>> Begin Dataset records

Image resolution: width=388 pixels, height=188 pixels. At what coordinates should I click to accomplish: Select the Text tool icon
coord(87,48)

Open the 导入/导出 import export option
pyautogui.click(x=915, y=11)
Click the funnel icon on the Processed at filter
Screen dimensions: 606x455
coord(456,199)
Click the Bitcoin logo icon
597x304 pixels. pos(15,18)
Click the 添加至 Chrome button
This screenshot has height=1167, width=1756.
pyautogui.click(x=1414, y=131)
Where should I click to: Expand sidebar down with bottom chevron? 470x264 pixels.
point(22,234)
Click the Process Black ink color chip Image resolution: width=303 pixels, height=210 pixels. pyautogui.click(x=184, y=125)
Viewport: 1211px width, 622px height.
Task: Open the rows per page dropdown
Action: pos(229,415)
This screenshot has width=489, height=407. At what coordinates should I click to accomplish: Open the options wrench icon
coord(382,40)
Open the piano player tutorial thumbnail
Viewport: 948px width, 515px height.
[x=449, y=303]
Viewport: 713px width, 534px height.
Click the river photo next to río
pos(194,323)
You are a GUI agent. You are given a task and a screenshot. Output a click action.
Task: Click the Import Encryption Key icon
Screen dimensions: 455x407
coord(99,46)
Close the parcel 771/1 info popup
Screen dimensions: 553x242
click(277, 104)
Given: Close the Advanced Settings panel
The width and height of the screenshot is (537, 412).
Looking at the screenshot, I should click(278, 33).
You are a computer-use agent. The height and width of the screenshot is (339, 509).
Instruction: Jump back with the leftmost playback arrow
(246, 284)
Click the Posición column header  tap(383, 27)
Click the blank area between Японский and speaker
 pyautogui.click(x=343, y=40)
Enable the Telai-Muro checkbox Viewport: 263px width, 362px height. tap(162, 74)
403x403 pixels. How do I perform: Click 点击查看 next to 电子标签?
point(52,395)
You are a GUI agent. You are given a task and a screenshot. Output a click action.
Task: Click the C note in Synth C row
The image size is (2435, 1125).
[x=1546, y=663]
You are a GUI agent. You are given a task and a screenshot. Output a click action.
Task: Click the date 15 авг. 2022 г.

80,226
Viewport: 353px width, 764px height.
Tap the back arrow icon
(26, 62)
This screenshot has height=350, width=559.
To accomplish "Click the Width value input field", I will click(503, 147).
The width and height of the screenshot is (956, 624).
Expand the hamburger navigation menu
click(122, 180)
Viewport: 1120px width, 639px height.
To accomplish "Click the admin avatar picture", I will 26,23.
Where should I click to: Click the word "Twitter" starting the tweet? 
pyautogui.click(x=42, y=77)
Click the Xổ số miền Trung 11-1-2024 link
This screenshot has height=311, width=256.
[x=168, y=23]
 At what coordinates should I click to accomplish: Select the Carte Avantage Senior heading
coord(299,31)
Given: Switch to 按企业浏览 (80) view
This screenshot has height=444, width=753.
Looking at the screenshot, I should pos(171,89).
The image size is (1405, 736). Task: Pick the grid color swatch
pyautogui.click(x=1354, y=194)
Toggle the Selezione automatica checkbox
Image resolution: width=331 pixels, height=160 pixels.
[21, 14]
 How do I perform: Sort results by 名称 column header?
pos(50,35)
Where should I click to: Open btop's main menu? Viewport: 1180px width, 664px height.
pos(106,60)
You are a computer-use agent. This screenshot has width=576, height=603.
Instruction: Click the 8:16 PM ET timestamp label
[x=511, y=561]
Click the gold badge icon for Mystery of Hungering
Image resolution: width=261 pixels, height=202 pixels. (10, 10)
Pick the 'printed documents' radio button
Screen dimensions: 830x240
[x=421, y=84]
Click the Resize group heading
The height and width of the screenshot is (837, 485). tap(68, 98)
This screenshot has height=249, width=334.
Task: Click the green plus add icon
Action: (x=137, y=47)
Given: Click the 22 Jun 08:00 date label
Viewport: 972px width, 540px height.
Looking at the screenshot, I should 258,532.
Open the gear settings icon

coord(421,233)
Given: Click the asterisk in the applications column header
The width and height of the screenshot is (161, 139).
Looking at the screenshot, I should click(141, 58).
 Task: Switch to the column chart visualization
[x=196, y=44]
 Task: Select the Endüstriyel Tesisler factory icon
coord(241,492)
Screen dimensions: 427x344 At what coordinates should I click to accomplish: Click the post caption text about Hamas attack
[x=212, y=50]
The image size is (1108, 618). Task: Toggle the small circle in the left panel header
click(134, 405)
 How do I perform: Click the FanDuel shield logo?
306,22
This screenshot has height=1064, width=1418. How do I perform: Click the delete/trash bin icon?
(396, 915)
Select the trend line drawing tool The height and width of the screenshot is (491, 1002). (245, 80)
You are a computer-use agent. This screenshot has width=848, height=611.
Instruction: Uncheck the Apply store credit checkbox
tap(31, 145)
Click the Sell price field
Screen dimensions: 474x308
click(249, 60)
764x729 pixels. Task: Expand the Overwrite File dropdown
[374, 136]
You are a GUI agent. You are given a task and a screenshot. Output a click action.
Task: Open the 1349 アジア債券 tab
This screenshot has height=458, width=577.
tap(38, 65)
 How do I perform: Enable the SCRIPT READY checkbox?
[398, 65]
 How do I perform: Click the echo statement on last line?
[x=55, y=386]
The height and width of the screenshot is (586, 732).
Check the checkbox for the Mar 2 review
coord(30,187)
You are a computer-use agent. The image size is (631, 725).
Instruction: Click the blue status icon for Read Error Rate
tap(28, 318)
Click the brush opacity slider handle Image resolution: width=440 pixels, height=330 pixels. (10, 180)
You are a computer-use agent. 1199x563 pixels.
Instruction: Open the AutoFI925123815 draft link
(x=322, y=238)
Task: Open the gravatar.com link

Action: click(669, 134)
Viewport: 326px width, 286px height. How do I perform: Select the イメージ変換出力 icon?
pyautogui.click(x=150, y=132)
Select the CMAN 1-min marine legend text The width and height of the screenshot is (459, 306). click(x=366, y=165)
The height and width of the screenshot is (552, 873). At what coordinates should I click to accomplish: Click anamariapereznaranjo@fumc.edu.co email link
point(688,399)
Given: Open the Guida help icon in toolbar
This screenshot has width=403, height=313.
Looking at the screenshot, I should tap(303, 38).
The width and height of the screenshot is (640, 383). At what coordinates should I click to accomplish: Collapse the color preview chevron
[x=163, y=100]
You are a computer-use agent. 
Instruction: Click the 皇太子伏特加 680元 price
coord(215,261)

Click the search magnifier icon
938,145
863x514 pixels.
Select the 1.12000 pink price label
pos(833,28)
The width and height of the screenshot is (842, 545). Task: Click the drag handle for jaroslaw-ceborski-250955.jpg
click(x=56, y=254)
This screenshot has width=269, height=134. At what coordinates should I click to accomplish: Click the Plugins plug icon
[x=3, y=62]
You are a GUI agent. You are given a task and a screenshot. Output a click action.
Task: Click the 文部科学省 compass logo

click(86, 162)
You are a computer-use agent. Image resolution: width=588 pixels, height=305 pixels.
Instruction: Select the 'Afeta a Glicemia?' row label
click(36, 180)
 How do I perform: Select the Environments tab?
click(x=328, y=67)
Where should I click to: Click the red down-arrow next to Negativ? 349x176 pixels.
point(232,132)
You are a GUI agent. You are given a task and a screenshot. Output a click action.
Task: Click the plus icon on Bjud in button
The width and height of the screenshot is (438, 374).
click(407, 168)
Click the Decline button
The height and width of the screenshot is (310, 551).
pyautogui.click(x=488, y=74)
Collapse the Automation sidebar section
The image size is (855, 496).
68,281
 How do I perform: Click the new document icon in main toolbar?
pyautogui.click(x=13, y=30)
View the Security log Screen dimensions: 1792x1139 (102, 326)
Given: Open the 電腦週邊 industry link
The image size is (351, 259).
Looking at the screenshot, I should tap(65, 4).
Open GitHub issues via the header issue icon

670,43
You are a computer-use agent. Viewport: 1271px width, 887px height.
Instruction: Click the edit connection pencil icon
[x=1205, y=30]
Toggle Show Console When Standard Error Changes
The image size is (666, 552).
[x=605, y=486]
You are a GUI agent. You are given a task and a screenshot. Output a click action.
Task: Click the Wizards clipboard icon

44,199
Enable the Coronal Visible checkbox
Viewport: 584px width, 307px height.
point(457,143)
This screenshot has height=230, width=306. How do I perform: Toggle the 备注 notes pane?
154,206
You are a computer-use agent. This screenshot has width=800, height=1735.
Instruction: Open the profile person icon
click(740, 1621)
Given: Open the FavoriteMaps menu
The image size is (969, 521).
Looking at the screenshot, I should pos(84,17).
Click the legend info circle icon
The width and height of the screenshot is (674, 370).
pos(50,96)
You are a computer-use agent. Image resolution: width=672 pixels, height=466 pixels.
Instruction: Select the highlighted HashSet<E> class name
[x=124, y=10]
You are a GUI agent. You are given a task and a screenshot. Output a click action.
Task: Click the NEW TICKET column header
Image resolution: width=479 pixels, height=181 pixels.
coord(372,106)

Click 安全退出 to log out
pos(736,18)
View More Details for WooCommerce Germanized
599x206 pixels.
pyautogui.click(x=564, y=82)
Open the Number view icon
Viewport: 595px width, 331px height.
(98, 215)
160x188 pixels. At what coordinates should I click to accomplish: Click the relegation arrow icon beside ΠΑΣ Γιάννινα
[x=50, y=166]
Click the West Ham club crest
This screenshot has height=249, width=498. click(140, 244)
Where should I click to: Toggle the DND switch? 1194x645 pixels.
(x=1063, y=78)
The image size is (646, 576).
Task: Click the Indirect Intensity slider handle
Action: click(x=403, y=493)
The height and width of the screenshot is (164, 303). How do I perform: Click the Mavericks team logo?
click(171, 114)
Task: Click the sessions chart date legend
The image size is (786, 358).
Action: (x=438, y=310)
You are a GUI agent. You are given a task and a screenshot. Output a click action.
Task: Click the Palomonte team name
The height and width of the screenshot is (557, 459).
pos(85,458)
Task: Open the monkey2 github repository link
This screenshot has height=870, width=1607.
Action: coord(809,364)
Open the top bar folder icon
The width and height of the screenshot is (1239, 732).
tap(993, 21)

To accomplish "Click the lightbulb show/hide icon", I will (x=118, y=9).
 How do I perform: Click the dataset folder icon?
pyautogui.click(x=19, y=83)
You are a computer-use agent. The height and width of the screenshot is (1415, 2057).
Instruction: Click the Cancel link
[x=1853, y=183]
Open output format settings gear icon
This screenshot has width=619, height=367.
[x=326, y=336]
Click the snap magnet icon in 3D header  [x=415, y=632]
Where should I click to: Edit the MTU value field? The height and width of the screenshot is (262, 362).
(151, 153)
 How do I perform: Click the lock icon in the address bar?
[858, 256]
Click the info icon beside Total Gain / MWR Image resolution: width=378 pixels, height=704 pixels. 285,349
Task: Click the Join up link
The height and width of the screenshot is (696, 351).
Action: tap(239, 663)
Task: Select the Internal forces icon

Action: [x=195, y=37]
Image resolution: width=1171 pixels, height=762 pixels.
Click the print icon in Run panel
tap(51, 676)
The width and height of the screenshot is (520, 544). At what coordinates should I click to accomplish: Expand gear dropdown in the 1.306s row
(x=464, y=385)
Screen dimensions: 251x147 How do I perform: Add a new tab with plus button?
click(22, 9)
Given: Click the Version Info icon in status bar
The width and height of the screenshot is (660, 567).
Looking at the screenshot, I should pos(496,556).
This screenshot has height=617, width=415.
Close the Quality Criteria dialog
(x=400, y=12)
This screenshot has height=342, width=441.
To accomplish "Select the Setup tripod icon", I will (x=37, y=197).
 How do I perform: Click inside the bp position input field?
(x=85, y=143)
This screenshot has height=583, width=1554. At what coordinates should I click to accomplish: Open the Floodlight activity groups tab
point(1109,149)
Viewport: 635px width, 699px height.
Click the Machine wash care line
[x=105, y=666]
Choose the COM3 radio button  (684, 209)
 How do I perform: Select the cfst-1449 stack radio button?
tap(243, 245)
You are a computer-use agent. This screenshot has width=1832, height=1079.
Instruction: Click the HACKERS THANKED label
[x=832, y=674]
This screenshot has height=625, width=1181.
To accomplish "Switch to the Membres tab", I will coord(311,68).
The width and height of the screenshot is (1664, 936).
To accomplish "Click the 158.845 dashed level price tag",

>> End Dataset records

■ Exercise goal ■
Copy out the rows word for word, from the line containing "Viewport: 326px width, 286px" down to the line containing "point(688,399)", including both of those lines.

■ Written solution ■
Viewport: 326px width, 286px height. How do I perform: Select the イメージ変換出力 icon?
pyautogui.click(x=150, y=132)
Select the CMAN 1-min marine legend text The width and height of the screenshot is (459, 306). click(x=366, y=165)
The height and width of the screenshot is (552, 873). At what coordinates should I click to accomplish: Click anamariapereznaranjo@fumc.edu.co email link
point(688,399)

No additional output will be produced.